SiFive has a variety of core IPs, with their E, S, and U series cores having varying levels of success. Despite their deceptive marketing, the P series is not that successful on its high-end P series cores. Today we want to talk about the X280 core, which has rapidly racked up wins. While us nerds are a bit partial to the next generation NASA High-Performance Space Flight CPU, the most significant win is with Google. SiFive announced a collaboration with Google on the TPU here at the AI HW Summit.
The core has relatively high performance despite being in order. The vector pipeline is very wide and implements the full RISC-V Vector 1.0 spec. Furthermore, it has extensions that support bfloat, matrix multiplies, and quantization, allowing it to be optimized for AI. This CPU is performant enough to run as an applications processor in automotive applications or a hypervisor in datacenter applications. Every one of Tenstorrent’s TenSix processor tiles includes X280 CPUs. There is even an automotive version with ISO certifications that can run in lockstep mode, which we believe will be deployed in Toyota cars.
SiFive can offer something Arm cannot, flexibility. Customers can modify their cores by adding hardware accelerators directly into the vector register file.
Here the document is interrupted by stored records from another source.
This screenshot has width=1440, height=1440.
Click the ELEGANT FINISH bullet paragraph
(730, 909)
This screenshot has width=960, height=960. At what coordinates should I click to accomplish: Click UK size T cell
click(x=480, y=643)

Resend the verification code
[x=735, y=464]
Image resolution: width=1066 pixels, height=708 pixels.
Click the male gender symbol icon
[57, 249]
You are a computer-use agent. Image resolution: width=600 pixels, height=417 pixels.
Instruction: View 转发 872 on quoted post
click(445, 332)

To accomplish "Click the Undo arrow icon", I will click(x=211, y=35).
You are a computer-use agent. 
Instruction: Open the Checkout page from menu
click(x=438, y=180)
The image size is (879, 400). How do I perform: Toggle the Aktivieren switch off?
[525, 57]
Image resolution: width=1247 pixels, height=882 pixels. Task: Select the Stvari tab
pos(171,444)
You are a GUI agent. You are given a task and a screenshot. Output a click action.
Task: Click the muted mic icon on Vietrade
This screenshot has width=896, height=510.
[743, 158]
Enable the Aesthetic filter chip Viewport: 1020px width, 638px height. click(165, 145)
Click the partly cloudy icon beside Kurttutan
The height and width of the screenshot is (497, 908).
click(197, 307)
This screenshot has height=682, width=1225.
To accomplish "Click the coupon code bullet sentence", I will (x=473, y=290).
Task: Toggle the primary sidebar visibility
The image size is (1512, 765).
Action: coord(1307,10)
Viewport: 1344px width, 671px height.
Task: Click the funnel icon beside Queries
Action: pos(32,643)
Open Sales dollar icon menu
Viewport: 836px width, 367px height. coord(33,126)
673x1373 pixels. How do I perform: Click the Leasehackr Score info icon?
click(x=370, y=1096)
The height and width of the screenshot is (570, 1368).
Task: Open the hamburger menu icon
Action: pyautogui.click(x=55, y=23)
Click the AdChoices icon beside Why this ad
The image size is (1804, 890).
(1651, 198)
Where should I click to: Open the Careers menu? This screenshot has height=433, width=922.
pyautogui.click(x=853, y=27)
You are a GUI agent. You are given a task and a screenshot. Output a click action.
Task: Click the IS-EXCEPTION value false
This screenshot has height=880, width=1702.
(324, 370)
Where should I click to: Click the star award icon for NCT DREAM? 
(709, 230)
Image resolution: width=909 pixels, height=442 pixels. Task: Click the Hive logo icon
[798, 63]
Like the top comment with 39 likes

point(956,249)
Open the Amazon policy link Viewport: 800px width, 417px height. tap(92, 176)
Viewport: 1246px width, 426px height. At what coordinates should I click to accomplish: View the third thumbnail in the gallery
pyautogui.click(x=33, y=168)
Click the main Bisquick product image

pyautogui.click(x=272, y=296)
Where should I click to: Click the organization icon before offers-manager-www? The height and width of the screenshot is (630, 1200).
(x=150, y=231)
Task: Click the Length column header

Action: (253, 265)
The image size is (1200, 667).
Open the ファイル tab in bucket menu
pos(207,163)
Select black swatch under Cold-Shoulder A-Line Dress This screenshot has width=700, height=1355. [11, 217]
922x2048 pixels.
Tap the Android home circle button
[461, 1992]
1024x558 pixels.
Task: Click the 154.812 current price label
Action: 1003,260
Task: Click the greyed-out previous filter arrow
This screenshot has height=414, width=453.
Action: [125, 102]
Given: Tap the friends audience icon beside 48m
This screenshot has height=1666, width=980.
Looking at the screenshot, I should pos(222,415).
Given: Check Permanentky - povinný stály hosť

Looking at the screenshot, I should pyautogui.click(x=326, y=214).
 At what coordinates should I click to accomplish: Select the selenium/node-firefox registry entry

This can be used for extending the X280 core to applications such as DSP, image signal processing, and AI. This is where the Google collaboration comes in.
Google already uses 3rd party ASIC design services with Broadcom for the TPU and VCU. The internal teams focus on what is differentiated to their use case. In the case of the TPU, it is the Matrix Multiply Unit and the Inter-Chip Interconnect. Google is taking a sensible approach to their TPUs by outsourcing redundant work. Instead of building everything from scratch, they will now use X280’s VCIX mode.
Google will utilize the base scalar and vector of X280 in a way that allows push/pop vector instructions. This richer set will enable functions to be overlayed. The programmability is much better as it can now execute python and run conditional routing more easily. Google retains the performance of the MXU but the programmability and well-understood CPU programming model that a RISC-V core offers. The MXUs have a high latency of ~100 cycles, while the CPU can execute scalar and vector code in a few cycles concurrently.
We had the chance to ask Google why they wanted to stick a CPU as part of every one of their accelerator units. This has a significant area impact of around 0.5mm2 per CPU core. Their MMX unit is around 1mm2 per unit, meaning a 50% overhead. The answer was well reasoned and primarily focused on programmability and flexibility.
We could have had a horrible one-off sequencer instead, but do you like to program your machines with low-level assembly?
Cliff Young, Google TPU Architect; MLPerf co-founder
It seems clear that RISC-V will eat the world of non-user-facing cores. We will leave you with this slide that Jim Keller presented.
RISC-V will win the next round. RiscV works. RiscV is open. Risc-V is where innovation is happening. RISC-V will out pace other architectures.